The incident occurred during the 33km individual time trial to Mont-Saint-Michel, with the roads from Avranches lined with fans.

Cavendish was jeered by some of those fans after the British national champion was embroiled in controversy last night when a crash late in stage 10 to Saint-Malo sent Tom Veelers to the floor and ended Cavendish's hopes of a stage win.

Although Cavendish was cleared by the race commissaries, many fans blamed him for the collision on social media and one fan took matters even further today.

Cavendish remained silent when asked if he would comment on the incident, offering only a shake of the head before disappearing inside the team bus.

Team manager Patrick Lefevere condemned the actions of the spectator involved. "I regret this, I always felt that cycling fans were gentlemen, enthusiastic people" he said.

"I regret this, I always felt that cycling fans were gentlemen, enthusiastic people" - Patrick Lefevere

"Mark is sad, he's not upset, just sad. I cannot blame anyone, there are 100,000 or 200,000 people on the road, and one person decided to do this."

"I couldn't see it was urine but I thought people were quite negative," Holm said on Cycling Weekly's website. "So congrats to the media for yesterday making him look like he caused the crash."

"The international commissaries said he made no mistake. It's not going to be a long discussion, It's part of the race. And Cav would never, ever crash somebody on purpose."

Today's incident was first reported by Cavendish's team-mate Jerome Pineau on Twitter, who said the incident was scandalous.

Race leader Chris Froome was disappointed to hear about what had happened. "Mark's one of the big characters in the sport, some people love him, some hate him, but to do something disrespectful like that is really sad.”

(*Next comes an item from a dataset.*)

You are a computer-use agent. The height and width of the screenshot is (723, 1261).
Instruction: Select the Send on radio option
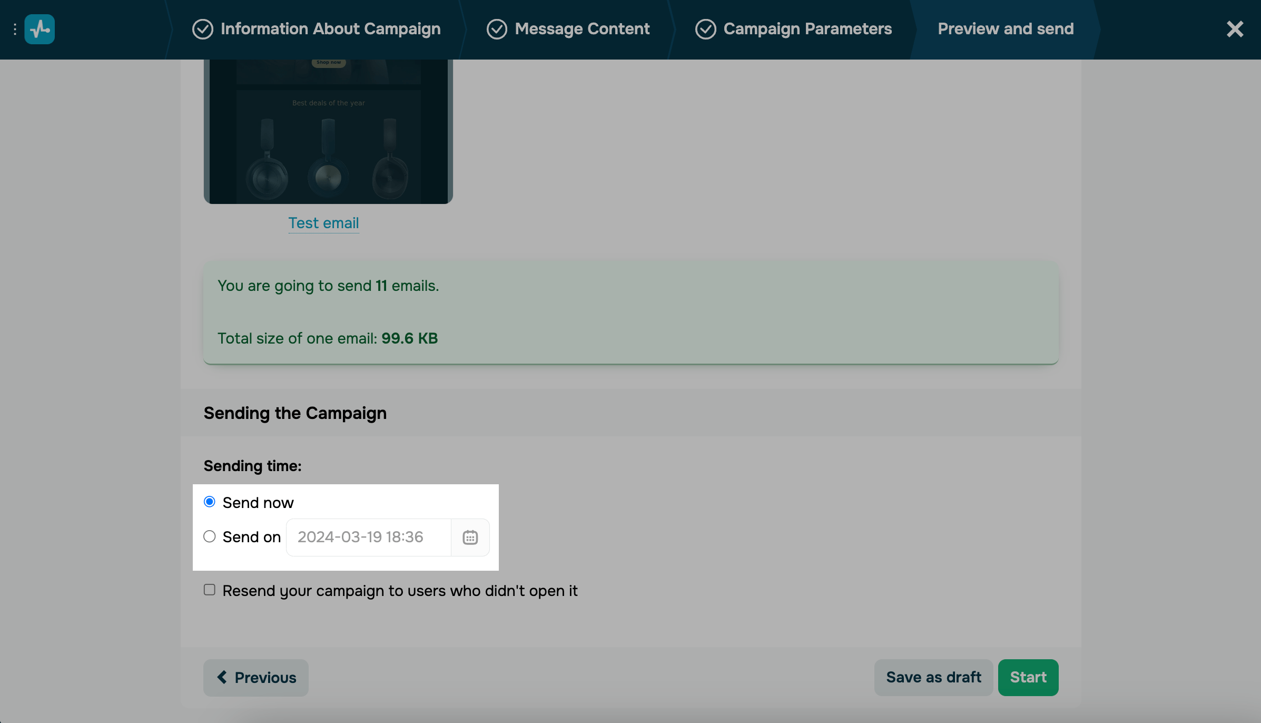(x=210, y=536)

"It ruins the whole atmosphere for the spectators coming to the sport. One individual doing that just leaves a bit of a bad taste in the mouth.”

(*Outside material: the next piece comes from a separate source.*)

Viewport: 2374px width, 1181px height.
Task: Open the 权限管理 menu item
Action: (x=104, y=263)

Sporting director Brian Holm said the team would take no further action, and pointed the finger at the media for the coverage of last night's crash.

Cyclists have always been vulnerable on the roads, particularly in the major events like the Tour where with large crowds line the routes.

In 1975, Eddy Merckx was famously punched in the kidneys while chasing what would have been a record sixth Tour de France victory, while Lance Armstrong was given bodyguards for a time trial on Alpe d'Huez in 2004 after receiving death threats.

The team are now hoping that Cavendish can refocus on the rest of the Tour. He has not had the best of luck at this year’s competition.

Two crashes - including yesterday's - have robbed him of opportunities to win stages, while he was denied the chance to take the yellow jersey on the opening day with the chaos in Bastia.

Holm says it will be difficult for Cavendish to bounce back especially if the current controversy does not die down "I hope it's not a general situation," he said. "He's going to have some long days in the Alps if people keep throwing p*** on him!"